Racial Disparities in Prostate Cancer

By Chuck Dinerstein, MD, MBA — Mar 09, 2022
“Compared with white men, African American men are more likely to develop prostate cancer and are twice as likely to die from the disease.” National Cancer Institute [1] The underlying “reasons” are biological, cultural, and societal. A new JAMA Oncology study looks at societal causes.
Image courtesy of marijana1 on Pixabay

Prostate Cancer – Diagnosis and Staging

Before considering the study, we need some context. Prostate-Specific Antigen (PSA) is a biomarker of cancer identified from a simple blood test. As men age, our PSA rises, but reasonably clear points indicate that the rise is “abnormal” and suggests that prostate cancer might be present. The definitive test is a prostate biopsy which can “almost” accurately determine the presence of prostate cancer. Because some biopsies are “blind,” done without guidance by imaging, some areas of the prostate may not be biopsied, and a cancer is missed.

 

 

 

In those patients with biopsy-proven cancer, determining the extent and the aggressiveness of the cancer is the next important step – it is referred to as "staging."

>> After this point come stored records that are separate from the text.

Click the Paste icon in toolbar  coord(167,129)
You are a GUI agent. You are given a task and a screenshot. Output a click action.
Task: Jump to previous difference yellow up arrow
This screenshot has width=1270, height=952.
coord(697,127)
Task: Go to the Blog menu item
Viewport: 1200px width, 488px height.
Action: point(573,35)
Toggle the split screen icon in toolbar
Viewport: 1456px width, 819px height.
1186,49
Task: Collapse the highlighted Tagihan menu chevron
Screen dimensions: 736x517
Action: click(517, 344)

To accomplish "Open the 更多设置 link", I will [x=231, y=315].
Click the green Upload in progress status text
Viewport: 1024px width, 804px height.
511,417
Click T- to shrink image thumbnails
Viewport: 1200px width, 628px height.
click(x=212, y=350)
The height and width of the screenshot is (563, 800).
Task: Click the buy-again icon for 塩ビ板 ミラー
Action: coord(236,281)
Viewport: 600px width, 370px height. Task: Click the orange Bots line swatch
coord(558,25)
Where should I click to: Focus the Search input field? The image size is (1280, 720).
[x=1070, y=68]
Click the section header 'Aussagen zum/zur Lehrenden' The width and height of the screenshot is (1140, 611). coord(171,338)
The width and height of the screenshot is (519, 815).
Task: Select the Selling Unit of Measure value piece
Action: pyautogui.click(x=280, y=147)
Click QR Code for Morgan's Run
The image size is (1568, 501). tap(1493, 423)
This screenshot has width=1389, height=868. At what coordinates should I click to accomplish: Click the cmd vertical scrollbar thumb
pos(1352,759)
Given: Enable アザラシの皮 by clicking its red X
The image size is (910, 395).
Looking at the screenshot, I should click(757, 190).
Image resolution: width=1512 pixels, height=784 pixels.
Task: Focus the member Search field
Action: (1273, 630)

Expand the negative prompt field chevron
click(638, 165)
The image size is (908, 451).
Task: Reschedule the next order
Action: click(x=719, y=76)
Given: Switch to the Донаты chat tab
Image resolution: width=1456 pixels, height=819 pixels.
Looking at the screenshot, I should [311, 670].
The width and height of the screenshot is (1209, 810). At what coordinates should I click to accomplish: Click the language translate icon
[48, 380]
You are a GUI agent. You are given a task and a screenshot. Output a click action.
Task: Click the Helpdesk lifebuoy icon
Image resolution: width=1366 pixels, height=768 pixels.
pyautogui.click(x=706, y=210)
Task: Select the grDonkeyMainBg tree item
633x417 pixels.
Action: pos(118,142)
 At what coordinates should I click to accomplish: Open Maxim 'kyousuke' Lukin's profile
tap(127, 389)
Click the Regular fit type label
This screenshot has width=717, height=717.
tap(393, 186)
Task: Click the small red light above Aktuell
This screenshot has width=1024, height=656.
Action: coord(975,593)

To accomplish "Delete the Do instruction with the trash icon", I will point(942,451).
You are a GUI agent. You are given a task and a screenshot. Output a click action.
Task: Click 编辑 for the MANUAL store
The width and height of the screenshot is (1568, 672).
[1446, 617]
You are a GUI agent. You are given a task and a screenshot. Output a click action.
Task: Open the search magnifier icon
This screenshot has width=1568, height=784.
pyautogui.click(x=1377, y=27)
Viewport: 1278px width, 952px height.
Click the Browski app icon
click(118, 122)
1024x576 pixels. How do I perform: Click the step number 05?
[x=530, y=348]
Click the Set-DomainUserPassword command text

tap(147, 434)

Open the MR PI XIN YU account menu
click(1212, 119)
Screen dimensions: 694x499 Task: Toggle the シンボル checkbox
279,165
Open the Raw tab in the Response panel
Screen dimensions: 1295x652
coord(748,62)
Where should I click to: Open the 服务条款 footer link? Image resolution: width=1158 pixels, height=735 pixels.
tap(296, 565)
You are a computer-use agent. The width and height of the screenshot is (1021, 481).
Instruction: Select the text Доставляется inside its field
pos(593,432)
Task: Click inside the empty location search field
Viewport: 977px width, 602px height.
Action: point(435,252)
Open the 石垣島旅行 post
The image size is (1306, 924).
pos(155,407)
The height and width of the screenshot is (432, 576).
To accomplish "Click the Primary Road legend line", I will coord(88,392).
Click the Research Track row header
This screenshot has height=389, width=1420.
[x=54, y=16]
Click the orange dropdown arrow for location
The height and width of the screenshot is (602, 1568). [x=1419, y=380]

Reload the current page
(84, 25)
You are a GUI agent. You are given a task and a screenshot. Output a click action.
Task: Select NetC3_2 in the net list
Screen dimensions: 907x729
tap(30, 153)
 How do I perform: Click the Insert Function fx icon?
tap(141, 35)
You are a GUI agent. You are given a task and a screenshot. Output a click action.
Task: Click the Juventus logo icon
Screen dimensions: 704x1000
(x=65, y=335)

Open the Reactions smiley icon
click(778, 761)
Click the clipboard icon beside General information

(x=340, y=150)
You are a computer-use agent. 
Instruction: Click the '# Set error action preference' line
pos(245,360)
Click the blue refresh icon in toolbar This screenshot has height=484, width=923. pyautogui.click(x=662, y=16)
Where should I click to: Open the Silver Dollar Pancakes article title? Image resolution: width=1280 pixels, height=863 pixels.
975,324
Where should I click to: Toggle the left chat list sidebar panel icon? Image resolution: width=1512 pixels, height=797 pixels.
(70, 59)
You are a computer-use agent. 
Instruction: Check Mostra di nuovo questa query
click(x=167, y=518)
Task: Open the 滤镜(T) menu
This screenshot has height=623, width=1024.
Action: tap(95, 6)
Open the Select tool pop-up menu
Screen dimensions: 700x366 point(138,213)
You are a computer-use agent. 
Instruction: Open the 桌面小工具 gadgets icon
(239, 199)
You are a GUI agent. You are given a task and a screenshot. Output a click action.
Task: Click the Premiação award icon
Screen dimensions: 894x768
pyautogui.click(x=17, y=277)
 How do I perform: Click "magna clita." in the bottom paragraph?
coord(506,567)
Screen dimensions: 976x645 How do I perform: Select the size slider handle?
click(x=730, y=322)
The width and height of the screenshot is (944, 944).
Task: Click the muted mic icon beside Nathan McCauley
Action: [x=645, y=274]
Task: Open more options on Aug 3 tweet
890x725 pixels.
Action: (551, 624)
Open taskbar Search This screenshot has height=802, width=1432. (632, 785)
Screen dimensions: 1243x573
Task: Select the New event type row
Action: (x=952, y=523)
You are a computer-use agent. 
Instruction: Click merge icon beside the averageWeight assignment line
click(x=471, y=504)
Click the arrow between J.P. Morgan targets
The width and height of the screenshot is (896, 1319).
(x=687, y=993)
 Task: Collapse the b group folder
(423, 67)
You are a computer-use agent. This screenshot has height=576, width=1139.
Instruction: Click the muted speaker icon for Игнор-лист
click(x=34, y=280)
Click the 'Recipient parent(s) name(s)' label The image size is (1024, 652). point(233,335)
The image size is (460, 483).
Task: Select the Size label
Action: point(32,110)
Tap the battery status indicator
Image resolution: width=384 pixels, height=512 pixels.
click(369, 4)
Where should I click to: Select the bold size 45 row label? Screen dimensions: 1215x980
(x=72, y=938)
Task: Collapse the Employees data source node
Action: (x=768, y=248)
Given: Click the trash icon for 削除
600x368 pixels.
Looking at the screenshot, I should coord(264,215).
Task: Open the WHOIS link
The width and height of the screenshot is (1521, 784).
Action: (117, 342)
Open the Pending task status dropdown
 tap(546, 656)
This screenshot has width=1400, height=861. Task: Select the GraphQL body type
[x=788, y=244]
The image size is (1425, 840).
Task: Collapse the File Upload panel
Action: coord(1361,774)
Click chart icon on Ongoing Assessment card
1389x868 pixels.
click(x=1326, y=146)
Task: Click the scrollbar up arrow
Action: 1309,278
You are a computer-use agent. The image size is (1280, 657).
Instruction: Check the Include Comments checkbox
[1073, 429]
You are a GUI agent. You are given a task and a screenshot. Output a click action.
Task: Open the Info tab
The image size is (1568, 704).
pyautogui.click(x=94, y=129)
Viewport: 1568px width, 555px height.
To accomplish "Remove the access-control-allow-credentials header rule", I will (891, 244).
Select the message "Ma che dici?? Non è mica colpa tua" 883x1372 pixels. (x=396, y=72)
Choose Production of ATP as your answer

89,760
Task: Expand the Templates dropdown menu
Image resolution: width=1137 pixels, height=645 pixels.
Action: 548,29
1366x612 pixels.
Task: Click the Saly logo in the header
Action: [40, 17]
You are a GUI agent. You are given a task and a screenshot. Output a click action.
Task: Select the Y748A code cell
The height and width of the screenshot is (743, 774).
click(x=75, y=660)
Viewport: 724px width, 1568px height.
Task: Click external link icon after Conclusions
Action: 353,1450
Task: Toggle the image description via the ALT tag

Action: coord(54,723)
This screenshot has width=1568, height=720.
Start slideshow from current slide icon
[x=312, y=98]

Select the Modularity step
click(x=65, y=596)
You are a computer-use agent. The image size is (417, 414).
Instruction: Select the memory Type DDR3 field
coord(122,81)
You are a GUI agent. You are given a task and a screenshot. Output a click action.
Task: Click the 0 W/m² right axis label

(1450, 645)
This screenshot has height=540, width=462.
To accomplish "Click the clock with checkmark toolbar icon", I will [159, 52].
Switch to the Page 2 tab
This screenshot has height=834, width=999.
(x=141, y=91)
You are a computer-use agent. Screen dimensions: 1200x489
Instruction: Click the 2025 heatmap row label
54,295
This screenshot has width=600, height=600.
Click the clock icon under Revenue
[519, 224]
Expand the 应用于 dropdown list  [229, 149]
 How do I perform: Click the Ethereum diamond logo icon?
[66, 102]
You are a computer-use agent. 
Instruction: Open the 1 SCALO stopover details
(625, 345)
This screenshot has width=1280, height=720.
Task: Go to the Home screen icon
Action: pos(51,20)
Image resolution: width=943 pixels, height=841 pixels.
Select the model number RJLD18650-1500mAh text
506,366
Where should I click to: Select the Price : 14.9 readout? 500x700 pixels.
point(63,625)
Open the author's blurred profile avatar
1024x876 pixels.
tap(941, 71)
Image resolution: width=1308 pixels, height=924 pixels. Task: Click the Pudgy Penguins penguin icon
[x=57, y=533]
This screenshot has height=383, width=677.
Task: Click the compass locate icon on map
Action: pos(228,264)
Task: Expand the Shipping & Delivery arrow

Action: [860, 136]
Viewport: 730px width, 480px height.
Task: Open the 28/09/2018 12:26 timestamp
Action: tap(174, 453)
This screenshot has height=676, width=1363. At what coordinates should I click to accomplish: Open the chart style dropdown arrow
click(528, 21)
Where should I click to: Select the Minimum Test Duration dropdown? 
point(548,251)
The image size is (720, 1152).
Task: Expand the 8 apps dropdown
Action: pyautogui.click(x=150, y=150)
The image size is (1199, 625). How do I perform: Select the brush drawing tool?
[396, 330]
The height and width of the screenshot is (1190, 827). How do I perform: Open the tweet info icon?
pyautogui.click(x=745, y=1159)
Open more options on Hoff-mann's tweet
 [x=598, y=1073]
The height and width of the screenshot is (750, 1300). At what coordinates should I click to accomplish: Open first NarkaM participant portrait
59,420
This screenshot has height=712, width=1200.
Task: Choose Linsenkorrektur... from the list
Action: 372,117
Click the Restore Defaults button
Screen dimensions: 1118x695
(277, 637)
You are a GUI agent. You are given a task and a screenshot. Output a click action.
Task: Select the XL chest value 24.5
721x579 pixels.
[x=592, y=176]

The biopsies provide the physician with a Gleason score – a determination from looking at the cellular architecture of how poorly differentiated the cells are from normal. The more poorly differentiated, the more aggressive the tumor may be, i.e., likely to spread and metastasize. The second part of staging is to search for cancer that is outside the prostate, has it already spread to the surrounding tissue or lymph nodes. Staging guides treatment choice from observation to surgery, radiotherapy, or chemotherapy.

The Study

The researchers used a dataset combining Medicare data with that of SEER - Surveillance, Epidemiology, and End Results Program of the National Cancer Institute. SEER captures data from many of the cancer registries nationally. The researchers want to determine the racial disparity in the use of MRIs in the staging of prostate cancer. To that end, they sought all patients over age 66 with

“a diagnosis of clinically localized (i.e., nonmetastatic and lymph node-negative) prostate cancer between January 1, 2011, and December 31, 2015.”

There is a problem with this definition. How would they know that the disease was “clinically localized” without an MRI? Perhaps they had a CT scan, which would have provided similar information. [2] But without additional information, we do not know much more about their “staging” than their Gleason scores.  

They identified 39,534 eligible patients

  • 3,979 (10%) Black, 251 (6.3%) had an MRI
  • 32,585 (82%) White, 3,216 (9.8%) had an MRI
  • 2,970 (7%) of other races, 284 (9.5%) had an MRI
  • There is no disparity between the rates of MRI for Whites and “other races.”
  • A Black male is 33% less likely to have an MRI than a White Male

The first thing you should recognize is that 90% or more of men did not have any staging by imaging at all in every instance. Why would this be? Are physicians acting outside the standard of care 90% of the time? The answer here requires two more pieces of clinical expertise. Prostate cancer is generally a slow-growing tumor, something you can “live with.” Because it is slow-growing, treatment may be a “cure greater than the disease.”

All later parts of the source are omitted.